Но какая-то сила, отнюдь не полного желудка, толкала меня подняться, найти в прихожей тёплый халат или телогрейку и сейчас, немедля, глухой ночью, отправиться в Мерв, Мёртвый город, от которого остались частью крепостные стены.
У двери выхода, под вешалкой, я нашёл чью-то ветровку. Она пришлась впору, и я вышел из дома.
Ночь, чистые крупные звёзды, луна, ленивый, сонный лай собак за глиняными дувалами стали моими спутниками. Движимый не знанием, а силой желания и чутьём, шёл я в ночи, не ведая в точности, туда ли иду.
Я нашёл город. Нашёл пролом в крепостной стене и ощупью, спотыкаясь, поднялся, как казалось, на верхнюю галерею. Приток свежего, холодного воздуха наполнил лёгкие. Звёзды и луна приблизились ко мне.

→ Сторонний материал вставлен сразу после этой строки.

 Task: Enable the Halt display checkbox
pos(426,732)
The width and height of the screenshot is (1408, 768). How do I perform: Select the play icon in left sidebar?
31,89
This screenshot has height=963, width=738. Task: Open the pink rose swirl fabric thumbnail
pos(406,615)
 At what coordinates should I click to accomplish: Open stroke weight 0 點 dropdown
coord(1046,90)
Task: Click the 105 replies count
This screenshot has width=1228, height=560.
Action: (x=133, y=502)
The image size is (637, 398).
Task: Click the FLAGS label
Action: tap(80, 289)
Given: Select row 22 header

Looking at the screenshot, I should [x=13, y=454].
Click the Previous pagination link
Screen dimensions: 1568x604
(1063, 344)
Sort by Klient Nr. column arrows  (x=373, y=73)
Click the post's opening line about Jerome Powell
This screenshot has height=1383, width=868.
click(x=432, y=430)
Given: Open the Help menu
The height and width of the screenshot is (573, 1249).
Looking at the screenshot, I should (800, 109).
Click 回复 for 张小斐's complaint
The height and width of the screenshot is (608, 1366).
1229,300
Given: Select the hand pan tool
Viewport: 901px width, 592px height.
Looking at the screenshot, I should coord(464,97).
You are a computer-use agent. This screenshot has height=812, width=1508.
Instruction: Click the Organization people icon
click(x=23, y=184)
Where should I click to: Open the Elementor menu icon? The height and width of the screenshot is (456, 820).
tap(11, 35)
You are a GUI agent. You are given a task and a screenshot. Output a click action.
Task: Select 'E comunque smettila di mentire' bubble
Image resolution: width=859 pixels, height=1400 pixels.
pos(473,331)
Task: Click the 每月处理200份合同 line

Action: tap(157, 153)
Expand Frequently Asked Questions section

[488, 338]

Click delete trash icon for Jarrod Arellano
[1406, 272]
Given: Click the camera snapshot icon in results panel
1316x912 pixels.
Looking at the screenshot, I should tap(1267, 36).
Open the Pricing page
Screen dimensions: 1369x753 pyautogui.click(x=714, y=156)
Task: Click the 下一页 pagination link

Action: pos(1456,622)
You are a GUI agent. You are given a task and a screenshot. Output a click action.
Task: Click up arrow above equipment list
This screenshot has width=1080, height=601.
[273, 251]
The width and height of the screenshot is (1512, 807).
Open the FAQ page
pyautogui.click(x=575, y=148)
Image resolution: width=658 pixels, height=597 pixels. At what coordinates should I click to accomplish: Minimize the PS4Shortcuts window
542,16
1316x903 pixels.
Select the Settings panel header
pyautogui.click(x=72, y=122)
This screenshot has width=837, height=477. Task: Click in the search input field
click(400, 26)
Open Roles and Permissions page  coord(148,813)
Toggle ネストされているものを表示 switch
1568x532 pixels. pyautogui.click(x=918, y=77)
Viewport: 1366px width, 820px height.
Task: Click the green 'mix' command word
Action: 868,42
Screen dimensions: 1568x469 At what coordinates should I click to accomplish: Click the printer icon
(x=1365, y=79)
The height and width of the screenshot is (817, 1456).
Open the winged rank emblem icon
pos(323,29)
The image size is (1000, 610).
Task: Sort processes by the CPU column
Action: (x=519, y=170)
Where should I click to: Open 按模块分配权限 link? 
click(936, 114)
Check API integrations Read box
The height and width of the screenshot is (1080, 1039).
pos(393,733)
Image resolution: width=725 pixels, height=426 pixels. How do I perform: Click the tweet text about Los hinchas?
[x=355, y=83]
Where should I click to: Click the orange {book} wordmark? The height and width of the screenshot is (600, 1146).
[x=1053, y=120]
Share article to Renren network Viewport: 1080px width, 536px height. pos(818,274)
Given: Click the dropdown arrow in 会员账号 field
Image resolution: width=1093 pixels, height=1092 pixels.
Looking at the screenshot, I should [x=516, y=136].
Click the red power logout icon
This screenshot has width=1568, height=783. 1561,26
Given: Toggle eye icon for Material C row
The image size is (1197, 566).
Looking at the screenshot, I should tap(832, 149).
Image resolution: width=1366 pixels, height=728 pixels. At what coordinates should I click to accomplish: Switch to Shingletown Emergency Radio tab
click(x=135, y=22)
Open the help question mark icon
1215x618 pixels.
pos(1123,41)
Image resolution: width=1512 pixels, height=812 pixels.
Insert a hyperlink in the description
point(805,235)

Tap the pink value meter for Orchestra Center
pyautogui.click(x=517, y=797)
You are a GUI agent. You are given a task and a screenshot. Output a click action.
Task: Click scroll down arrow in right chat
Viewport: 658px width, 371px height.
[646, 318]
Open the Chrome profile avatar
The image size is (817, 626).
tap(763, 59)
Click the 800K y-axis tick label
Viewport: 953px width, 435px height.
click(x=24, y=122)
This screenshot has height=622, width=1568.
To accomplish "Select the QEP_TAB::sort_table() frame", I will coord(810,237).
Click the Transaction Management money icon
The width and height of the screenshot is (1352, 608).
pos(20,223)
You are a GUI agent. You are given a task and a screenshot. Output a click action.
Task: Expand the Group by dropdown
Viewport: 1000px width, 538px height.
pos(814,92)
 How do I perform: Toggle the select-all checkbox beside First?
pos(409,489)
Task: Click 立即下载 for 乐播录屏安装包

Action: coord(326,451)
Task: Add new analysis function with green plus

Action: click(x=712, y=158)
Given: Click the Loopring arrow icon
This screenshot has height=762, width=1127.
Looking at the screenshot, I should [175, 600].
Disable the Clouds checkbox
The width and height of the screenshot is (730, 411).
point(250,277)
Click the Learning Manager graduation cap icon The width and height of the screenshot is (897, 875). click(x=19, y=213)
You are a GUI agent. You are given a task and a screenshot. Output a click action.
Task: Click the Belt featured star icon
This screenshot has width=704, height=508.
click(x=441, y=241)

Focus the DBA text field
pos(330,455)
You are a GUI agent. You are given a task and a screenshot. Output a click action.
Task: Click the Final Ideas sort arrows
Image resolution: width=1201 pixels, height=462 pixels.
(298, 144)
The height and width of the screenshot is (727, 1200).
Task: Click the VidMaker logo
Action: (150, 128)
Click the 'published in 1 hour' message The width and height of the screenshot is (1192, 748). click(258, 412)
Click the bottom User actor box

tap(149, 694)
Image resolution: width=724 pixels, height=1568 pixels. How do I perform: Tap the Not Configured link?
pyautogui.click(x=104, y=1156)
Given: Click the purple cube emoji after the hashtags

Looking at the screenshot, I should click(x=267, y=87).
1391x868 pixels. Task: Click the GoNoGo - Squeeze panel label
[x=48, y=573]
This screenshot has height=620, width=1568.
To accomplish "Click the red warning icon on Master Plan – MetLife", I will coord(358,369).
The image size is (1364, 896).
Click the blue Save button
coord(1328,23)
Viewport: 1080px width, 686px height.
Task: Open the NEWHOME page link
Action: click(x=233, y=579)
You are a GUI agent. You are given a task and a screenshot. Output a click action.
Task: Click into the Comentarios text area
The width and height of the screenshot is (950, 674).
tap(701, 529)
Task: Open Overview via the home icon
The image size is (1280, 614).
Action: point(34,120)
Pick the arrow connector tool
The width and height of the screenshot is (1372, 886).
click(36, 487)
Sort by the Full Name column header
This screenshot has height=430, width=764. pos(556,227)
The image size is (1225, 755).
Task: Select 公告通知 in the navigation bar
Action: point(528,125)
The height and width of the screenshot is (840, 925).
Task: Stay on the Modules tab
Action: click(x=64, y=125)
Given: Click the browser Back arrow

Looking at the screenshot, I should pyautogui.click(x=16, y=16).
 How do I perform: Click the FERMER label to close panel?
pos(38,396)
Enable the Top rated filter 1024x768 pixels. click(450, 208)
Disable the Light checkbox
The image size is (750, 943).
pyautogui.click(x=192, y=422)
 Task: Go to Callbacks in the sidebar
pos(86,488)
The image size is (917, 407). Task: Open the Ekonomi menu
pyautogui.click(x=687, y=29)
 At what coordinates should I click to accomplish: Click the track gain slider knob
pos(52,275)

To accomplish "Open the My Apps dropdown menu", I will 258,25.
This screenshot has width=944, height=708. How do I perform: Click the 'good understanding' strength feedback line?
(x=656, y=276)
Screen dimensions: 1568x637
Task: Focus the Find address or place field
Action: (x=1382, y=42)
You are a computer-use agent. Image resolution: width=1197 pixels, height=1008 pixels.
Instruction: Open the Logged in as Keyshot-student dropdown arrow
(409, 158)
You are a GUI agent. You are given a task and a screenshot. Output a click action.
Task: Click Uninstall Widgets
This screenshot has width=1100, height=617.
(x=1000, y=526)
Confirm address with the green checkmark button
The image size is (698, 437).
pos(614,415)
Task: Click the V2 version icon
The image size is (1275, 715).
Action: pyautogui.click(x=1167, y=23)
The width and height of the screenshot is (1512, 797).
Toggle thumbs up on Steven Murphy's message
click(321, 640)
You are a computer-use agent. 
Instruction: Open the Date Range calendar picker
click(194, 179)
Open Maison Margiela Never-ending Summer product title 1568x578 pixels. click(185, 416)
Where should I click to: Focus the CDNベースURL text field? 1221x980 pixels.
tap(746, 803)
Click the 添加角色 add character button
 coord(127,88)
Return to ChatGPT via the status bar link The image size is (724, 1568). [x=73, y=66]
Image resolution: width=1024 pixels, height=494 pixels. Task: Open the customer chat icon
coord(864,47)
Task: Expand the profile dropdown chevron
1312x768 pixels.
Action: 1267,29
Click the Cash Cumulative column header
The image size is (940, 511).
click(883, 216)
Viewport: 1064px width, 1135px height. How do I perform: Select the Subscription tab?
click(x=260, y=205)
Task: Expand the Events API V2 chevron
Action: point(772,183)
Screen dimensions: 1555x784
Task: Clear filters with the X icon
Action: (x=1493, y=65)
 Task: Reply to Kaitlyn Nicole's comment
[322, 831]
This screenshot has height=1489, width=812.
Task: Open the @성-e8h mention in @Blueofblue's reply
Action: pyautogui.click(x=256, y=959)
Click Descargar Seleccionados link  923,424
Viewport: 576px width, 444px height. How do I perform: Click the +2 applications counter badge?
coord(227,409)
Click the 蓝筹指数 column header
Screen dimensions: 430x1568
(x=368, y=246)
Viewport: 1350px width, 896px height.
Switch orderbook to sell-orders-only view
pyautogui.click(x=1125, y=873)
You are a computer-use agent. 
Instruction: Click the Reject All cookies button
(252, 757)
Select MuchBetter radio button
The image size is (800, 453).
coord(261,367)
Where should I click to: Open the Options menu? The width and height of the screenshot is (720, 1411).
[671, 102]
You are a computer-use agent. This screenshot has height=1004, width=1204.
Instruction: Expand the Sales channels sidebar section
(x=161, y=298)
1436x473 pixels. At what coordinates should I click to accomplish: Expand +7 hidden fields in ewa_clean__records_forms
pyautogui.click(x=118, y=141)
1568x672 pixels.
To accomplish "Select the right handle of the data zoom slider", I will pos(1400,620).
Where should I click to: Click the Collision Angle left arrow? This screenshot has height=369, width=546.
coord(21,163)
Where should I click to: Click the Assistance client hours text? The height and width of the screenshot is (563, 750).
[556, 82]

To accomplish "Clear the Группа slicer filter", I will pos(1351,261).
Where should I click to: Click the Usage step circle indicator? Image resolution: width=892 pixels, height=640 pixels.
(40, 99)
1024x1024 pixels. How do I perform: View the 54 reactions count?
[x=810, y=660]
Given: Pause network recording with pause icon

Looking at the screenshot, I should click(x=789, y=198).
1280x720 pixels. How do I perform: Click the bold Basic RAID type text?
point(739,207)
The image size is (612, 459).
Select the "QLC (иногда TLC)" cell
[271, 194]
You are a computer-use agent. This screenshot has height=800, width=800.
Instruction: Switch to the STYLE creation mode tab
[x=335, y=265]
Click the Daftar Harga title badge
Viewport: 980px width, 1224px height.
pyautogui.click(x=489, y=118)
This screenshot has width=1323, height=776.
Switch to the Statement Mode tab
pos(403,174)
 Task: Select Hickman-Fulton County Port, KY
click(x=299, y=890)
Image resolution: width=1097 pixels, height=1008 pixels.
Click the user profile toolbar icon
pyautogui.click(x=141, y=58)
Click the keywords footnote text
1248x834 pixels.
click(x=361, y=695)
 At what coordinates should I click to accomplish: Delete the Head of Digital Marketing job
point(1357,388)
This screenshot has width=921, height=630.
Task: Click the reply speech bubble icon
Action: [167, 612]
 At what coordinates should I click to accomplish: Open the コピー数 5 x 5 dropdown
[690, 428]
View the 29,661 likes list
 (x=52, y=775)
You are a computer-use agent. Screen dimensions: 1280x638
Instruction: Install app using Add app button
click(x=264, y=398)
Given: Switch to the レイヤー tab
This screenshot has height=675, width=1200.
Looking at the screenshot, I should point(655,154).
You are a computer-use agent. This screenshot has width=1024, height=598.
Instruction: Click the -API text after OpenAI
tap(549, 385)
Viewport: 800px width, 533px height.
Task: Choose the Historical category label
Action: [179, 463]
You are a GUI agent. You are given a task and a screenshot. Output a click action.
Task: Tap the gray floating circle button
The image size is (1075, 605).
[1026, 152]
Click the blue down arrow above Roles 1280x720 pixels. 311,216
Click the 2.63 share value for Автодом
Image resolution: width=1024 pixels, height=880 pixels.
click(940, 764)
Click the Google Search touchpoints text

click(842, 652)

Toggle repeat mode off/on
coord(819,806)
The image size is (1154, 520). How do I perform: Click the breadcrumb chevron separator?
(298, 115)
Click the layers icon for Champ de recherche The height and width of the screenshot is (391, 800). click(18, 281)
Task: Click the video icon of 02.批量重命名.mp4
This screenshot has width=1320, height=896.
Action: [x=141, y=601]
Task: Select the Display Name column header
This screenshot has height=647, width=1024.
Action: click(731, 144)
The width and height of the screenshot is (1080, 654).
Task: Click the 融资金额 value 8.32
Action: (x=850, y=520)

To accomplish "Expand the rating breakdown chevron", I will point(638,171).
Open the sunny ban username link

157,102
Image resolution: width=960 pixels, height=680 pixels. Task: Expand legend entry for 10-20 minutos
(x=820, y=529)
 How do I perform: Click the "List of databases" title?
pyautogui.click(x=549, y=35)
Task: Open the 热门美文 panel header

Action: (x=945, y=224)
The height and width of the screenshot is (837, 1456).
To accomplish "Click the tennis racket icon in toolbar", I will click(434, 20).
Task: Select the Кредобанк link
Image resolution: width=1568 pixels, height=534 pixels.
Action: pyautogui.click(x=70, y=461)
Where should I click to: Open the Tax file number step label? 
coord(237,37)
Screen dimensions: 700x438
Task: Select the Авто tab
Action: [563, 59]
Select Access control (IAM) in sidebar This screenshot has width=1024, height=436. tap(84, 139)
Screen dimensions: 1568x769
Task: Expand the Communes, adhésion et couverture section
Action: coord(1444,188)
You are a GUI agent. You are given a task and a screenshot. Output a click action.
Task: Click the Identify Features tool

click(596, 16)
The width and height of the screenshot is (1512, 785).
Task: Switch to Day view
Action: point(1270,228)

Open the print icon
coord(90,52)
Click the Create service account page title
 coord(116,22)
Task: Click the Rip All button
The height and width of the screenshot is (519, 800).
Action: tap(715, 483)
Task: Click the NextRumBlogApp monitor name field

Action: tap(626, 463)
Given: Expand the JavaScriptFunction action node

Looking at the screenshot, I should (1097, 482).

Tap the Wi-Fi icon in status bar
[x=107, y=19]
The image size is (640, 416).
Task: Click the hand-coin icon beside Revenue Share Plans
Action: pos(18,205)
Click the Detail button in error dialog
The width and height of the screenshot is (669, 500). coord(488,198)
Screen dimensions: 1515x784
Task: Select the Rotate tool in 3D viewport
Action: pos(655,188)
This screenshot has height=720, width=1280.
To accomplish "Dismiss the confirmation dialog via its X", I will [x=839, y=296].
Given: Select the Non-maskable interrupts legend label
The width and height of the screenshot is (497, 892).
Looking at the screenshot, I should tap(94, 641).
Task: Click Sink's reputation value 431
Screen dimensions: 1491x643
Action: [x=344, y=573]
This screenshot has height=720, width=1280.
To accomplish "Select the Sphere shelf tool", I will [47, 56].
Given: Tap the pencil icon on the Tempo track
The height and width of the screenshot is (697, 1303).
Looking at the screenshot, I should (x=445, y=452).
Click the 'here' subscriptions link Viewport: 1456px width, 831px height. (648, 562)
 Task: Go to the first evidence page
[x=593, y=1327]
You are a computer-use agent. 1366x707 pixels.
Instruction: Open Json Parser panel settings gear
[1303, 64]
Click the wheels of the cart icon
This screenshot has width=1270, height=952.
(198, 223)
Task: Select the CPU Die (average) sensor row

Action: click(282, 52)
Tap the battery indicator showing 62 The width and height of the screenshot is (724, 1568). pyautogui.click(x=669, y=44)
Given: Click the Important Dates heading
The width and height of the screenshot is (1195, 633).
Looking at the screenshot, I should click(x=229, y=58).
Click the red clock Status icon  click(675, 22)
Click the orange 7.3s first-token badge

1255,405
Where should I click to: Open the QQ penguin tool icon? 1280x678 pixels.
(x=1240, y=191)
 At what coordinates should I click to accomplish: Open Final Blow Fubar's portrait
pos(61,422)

Не рискуя идти дальше, я остановился и впервые в жизни увидел серебрящуюся тишину. Века струились в ней. Разрушенные стены чёрными рифами уходили в глубину ночи, в пространство, в вечность…
Звезда поколебалась и поплыла. Она не падала, нет, а плыла… ко мне. Вот будто камушки от лёгкой поступи зашуршали, а колдовская звезда запела тихонько что-то грустное, полынное, степное…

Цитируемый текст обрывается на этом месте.